There are continuing developments in the accounting scandal that has enveloped Ahold, the world’s second largest food retailer. As reported earlier this week, the Netherlands-based retailer revealed accounting irregularities that consisted of an overstatement of revenues in the neighborhood of a half-billion dollars. Its CEO and CFO were forced to resign, and the company is dealing with a myriad of legal issues:
- In addition to the investigation being conducted by the US Securities and Exchange Commission (SEC), the US Attorney’s office in New York has begun a probe into the affair, looking at both Ahold and its US Foodservice subsidiary.
- The Washington Post reports this morning that the “criminal and regulatory investigations are likely to go beyond the specific accounting irregularity that led to the restatement -- how U.S. Foodservice booked rebates from suppliers -- to a broader look at the company's finances.”

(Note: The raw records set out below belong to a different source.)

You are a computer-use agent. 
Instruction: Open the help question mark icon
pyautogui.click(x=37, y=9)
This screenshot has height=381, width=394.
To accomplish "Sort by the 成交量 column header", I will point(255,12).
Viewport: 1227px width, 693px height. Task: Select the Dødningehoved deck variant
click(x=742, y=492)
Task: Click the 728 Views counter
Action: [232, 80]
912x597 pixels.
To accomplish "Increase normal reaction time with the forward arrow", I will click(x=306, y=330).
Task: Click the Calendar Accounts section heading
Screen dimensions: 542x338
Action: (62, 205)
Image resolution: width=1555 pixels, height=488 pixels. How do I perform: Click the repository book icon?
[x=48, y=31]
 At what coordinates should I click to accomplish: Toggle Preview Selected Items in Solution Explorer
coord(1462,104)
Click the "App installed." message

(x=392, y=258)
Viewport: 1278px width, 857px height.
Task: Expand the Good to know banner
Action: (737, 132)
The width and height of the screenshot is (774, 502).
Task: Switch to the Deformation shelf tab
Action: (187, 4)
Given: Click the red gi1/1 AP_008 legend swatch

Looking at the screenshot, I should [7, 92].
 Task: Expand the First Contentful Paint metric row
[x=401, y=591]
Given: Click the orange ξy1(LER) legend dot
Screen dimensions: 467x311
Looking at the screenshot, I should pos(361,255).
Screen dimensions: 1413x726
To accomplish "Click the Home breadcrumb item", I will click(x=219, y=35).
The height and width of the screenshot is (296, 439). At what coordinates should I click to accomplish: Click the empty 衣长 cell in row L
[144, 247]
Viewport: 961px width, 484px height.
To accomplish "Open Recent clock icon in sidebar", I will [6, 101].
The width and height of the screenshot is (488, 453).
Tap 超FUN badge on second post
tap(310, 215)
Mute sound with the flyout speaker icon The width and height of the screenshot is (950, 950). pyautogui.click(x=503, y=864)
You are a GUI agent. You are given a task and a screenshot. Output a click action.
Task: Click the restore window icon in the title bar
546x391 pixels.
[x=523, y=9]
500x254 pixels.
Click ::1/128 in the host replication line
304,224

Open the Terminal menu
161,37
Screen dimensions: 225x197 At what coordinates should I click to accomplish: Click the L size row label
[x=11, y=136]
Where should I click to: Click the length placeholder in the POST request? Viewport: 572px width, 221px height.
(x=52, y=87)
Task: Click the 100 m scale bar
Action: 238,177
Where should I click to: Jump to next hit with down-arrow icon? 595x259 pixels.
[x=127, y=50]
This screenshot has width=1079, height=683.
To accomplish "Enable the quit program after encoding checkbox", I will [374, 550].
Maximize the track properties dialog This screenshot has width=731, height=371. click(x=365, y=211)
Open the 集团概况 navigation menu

- Securities regulators in the Netherlands also have begun an informal inquiry into allegations that there may have been insider trading conducted by executives of the firm.
- The Washington Post also reports this morning that while US Foodservice has suspended Mark P. Kaiser, chief marketing officer, and Tim Lee, a purchasing executive, the subsidiary’s CEO, James L. Miller and CFO, Michael Resnick, have not been suspended.
- Dow Jones reports this morning that a pension fund based in New York has filed a lawsuit against Ahold. It is seeking class action status for the suit.
- The Wall Street Journal reports that regulators in the US are trying to ascertain whether US Foodservice executives deliberately inflated supplier rebates and promotional allowances to the company.
- Dow Jones also reports this morning that the Dutch Foundation for the Investigation of Corporate Information has filed a suit against Cees van der Hoeven, the ousted Ahold CEO, alleging that he may have been an accomplice to embezzlement.
- The New York Times reports this morning that in the Netherlands, skittish Dutch shoppers have been rushing in to Ahold’s Albert Heijn stores to trade in promotional stamps, apparently concerned that the clock is ticking on Ahold’s existence.
- The New York Times also reports this morning that under the terms of an agreement, Ahold may be required to buy out its partners in ICA, the Scandinavian supermarket chain, sometime in 2004, which could cost it the equivalent of close to another half-billion dollars – money it may not have. This raises yet again the specter that Ahold may have to start selling off assets for cash.
- If Ahold does have to sell off assets, there will be no dearth of companies willing to help it out. The Financial Times reports that Tesco executives have said that they would be interested in a number of Ahold units, and Sainsbury also is reported by FT to be a likely bidder.
In addition, FT reports that Kohlberg Kravis Roberts, the US buyout firm that dropped out of the bidding for Safeway Plc in the UK, would be interested in getting in on the Ahold action.
- Finally, Ahold reportedly is looking internally for a new CEO to replace van der Hoeven, though it may go outside the company if an appropriate candidate cannot be identified.
- KC's View:
Pardon us while we catch our breath…
We want to make sure that amid all the legal and financial issues, the human element in all this is not lost. We remain aghast about the story we had yesterday, saying that because Ahold had created a program that encouraged its employees to buy stock in the company and to borrow money from the company to make those purchases, the freefall being experienced in its stock price means that many of them are now in debt to the company for amounts far less than the value of their shares; in some cases, employees owe Ahold millions of dollars, at least on paper. The loans apparently don’t have to be paid back until 2008, unless the person leaves the company, in which case they have to be repaid immediately.
Think about the Ahold employee, whether in the store or at headquarters, who came to work on Monday morning thinking that he or she had a good, solid job at one of the world’s most respected retailers, and that the future looked good.
First, they found that the leadership had to quit because of “accounting irregularities.” Then they found out that there would be a plethora of legal investigations into virtually every action taken by the company. Then they saw that the stock price was in free fall, and that suddenly they owed the company a small fortune because of a stock purchase that was now almost worthless.
And what does the future hold? Well, conceivably, if this shell-shocked employee gets laid off because Ahold has to cut costs, during the exit interview not only won’t the person be handed a severance check, but he or she could be asked to write one to cover the stock purchase loan.
Whatever happens to Ahold, we hope that regulators keep their eye on these kinds of people. Ultimately, it really isn’t about money. It is about trust betrayed, and the very human cost.
Except, of course, it’s also about money.